**Input data**:
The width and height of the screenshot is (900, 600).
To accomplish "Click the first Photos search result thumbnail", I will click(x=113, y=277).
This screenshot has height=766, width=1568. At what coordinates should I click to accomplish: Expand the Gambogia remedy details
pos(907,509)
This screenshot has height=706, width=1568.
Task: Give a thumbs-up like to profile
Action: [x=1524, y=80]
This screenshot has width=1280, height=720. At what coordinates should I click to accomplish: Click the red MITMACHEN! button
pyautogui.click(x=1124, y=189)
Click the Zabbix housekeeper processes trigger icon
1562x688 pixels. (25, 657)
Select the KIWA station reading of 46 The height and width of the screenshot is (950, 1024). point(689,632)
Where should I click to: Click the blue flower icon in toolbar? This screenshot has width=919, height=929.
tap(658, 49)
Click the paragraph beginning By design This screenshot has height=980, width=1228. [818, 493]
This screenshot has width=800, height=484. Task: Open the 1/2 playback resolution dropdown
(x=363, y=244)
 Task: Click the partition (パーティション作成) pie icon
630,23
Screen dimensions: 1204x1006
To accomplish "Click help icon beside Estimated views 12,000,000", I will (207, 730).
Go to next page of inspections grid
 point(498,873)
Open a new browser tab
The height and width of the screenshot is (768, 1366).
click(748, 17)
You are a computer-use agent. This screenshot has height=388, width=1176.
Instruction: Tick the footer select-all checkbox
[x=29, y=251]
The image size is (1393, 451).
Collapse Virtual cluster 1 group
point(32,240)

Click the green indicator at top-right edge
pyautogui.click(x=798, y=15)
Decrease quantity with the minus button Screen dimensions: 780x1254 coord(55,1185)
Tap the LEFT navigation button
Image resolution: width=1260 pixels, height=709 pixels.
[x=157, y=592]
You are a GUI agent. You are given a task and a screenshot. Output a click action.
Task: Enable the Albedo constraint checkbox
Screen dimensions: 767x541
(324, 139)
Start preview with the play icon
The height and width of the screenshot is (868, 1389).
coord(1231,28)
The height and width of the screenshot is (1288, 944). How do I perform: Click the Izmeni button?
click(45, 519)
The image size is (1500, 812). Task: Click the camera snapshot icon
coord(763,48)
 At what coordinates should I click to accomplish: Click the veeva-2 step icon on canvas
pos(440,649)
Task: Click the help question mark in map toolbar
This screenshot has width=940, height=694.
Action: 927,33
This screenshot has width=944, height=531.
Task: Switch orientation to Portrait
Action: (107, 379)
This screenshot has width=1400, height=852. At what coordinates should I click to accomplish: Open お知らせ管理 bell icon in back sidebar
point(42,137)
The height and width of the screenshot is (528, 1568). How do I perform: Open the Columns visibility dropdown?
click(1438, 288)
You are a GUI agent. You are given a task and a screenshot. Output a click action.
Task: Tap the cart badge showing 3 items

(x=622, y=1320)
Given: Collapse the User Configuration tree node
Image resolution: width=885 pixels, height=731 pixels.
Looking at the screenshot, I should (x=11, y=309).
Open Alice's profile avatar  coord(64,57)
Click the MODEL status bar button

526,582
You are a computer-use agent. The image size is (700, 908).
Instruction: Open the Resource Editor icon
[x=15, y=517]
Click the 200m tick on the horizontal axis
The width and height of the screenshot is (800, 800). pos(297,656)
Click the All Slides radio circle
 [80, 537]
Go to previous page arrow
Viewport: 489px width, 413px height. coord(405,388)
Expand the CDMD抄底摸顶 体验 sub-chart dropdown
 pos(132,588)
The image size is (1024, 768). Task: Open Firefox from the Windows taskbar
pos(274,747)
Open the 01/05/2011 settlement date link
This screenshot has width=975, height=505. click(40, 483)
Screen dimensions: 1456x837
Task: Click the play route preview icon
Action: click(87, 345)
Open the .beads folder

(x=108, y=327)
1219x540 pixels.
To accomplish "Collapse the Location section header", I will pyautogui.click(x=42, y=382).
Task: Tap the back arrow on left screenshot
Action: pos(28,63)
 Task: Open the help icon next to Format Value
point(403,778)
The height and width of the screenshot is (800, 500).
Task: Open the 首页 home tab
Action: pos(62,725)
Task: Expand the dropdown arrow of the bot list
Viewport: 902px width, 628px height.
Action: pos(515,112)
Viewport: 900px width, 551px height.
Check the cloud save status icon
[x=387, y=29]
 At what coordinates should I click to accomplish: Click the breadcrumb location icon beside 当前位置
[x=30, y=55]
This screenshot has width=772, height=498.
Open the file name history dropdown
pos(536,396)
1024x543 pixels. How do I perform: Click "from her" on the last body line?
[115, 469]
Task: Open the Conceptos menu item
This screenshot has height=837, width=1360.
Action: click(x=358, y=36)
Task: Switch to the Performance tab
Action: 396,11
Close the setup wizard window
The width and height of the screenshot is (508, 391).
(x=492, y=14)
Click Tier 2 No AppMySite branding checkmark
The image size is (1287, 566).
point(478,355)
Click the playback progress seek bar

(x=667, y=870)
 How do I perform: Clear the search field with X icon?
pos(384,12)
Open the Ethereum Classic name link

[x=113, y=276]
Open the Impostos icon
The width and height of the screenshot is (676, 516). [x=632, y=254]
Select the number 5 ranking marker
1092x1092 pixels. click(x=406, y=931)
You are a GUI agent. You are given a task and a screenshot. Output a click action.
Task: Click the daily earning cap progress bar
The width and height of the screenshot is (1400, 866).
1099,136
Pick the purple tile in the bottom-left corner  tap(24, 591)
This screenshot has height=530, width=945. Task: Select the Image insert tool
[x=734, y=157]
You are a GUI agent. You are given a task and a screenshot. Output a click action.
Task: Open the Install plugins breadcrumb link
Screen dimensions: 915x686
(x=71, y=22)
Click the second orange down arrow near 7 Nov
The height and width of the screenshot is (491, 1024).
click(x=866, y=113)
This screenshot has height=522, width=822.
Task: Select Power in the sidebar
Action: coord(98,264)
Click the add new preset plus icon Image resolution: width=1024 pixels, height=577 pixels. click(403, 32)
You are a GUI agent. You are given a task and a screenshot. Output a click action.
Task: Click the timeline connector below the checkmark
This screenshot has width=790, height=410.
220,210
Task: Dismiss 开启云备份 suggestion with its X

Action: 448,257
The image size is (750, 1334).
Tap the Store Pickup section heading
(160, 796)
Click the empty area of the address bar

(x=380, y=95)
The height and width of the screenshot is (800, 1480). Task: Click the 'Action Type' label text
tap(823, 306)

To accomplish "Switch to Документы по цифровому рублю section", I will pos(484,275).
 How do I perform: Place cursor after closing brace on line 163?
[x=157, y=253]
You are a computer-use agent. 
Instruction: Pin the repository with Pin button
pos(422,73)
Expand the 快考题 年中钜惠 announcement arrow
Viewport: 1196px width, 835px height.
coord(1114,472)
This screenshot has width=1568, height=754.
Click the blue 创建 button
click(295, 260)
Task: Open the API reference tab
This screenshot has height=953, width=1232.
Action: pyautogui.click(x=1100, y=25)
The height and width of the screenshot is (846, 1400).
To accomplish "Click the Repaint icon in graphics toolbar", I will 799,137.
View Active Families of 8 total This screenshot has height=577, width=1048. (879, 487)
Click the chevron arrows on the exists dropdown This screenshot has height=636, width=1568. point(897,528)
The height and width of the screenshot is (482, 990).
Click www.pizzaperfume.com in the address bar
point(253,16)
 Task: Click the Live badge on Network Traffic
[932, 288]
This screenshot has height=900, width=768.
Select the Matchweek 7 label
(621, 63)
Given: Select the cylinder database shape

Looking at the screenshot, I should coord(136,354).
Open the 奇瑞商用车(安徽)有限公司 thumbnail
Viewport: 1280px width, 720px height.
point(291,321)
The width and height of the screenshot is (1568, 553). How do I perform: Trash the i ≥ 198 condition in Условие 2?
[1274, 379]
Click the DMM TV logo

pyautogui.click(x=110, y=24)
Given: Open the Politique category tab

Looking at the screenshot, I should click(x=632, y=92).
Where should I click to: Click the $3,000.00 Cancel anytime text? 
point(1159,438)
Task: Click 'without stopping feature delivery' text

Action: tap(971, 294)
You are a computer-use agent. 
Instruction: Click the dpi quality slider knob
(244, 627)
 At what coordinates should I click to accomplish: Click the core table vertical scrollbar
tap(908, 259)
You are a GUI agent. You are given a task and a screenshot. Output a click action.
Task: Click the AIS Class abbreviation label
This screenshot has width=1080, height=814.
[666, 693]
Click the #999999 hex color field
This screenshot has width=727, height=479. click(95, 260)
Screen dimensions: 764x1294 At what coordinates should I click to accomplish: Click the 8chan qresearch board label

**What you need to do**: Reproduce the lines from the one containing "icon on canvas" through the one containing "pos(274,747)", swapping "dropdown" for "menu" and leaving everything else unchanged.

**The response**:
 At what coordinates should I click to accomplish: Click the veeva-2 step icon on canvas
pos(440,649)
Task: Click the help question mark in map toolbar
This screenshot has width=940, height=694.
Action: 927,33
This screenshot has width=944, height=531.
Task: Switch orientation to Portrait
Action: (107, 379)
This screenshot has width=1400, height=852. At what coordinates should I click to accomplish: Open お知らせ管理 bell icon in back sidebar
point(42,137)
The height and width of the screenshot is (528, 1568). How do I perform: Open the Columns visibility menu?
click(1438, 288)
You are a GUI agent. You are given a task and a screenshot. Output a click action.
Task: Tap the cart badge showing 3 items

(x=622, y=1320)
Given: Collapse the User Configuration tree node
Image resolution: width=885 pixels, height=731 pixels.
Looking at the screenshot, I should (x=11, y=309).
Open Alice's profile avatar  coord(64,57)
Click the MODEL status bar button

526,582
You are a computer-use agent. The image size is (700, 908).
Instruction: Open the Resource Editor icon
[x=15, y=517]
Click the 200m tick on the horizontal axis
The width and height of the screenshot is (800, 800). pos(297,656)
Click the All Slides radio circle
 [80, 537]
Go to previous page arrow
Viewport: 489px width, 413px height. coord(405,388)
Expand the CDMD抄底摸顶 体验 sub-chart menu
 pos(132,588)
The image size is (1024, 768). Task: Open Firefox from the Windows taskbar
pos(274,747)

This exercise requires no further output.